ALBANY — New York’s primary lobby for farmers and an advocate for small business owners are headed for a statehouse tussle with progressive groups pushing for a measure that could raise the minimum wage in the upstate region to $20 per hour by 2026.

The bill, introduced by progressive Democrats in both chambers of the Legislature, aims to preserve the purchasing power of workers’ wages without having to return for additional legislative action when inflation erodes earnings.

Gov. Kathy Hochul signaled her support for linking the state minimum wage to a cost of living index in her State of the State speech. The Hochul administration is expected to outline how its plan would work when the proposed state budget is released. Lawmakers need to hammer out a new spending plan by March 31 to be on time for the state fiscal year beginning April 1.

Saying that inflation has pushed many New York families to the “breaking point,” Hochul argued that providing workers with an annual review of the floor wage in New York is “a matter of fairness and social justness.”

She drew cheers from many lawmakers after plugging minimum wage hikes indexed to the inflation measure.

Last week, Jeff Williams, legislative director for the New York Farm Bureau, said the minimum wage battle will be the top priority in 2023 for his organization.

“Now we’re apparently going to go above $15 an hour when we haven’t even gotten to $15 (in the upstate region), and so New York’s minimum wage would end up being double the minimum wage in Pennsylvania,” Williams said.

When farmers’ labor costs shoot higher due to a higher wage, they have to absorb it out of their own money because market forces drive the prices charged for what their farms produce, he said.

“This would continue to make New York non-competitive with competitive states,” said Williams.

The minimum wage in Pennsylvania is now set at $10 per hour, while the minimum wage in upstate New York was raised to $14.20 per hour Dec. 31.

A study by the Economic Policy Institute, a liberal think tank, projects that 2.9 million New York workers will benefit from the legislation advanced by Sen. Jessica Ramos, D-Queens, the chair of the Senate Labor Committee, and they would see annual raises averaging $3,307, if the proposal is enacted.

Ronald Deutsch, director of New Yorkers for Fiscal Fairness, said it will be difficult for lawmakers to reject what he called a needed boost in the statewide minimum wage after they voted in a rare Christmas week session last month to increase their own pay by $32,000 annually, bringing the current base salary to $142,000 for the 213 members.
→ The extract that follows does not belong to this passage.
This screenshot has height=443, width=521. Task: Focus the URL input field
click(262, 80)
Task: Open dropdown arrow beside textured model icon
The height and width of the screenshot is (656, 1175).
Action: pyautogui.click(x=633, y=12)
Michael Kink, executive director for Strong Economy for All, a labor-backed group that lobbies for progressive measures at the statehouse, said his organization is working to advance the Ramos bill, noting it would examine not only the increased cost of living but increased worker productivity.

“We should have a wage that fully incorporates the increased cost of living, and we shouldn’t lock in poverty wages,” Kink said. “We should make sure people earn enough to live on.”

Ashley Ranslow, executive director of the New York office of the National Federation of Independent Business, said linking New York’s minimum wage to inflation is bound to have unanticipated consequences, including forcing employers to cut workers’ hours and price increases for goods and services that all New Yorkers, including low-income workers, purchase.

“We’ve already seen unprecedented levels of price hikes and supply chain problems,” Ranslow said. “There is certainly a strong possibility that this is going to further increase the price of goods and services. And there’s going to be a point where consumers say, ‘Do I have the money to buy this?'”

She said annual hikes in the state minimum wage would add to the headaches of small business owners, and likely provoke labor conflict when workers making several dollars an hour above the minimum wage find workers with relatively little experience are suddenly on par with their pay scale.

Both Senate GOP Leader Rob Ortt, R-Niagara County, and Assembly Republican Leader Will Barclay, R-Pulaski, have signaled their opposition to the inflation-indexed approach to additional minimum wage hikes.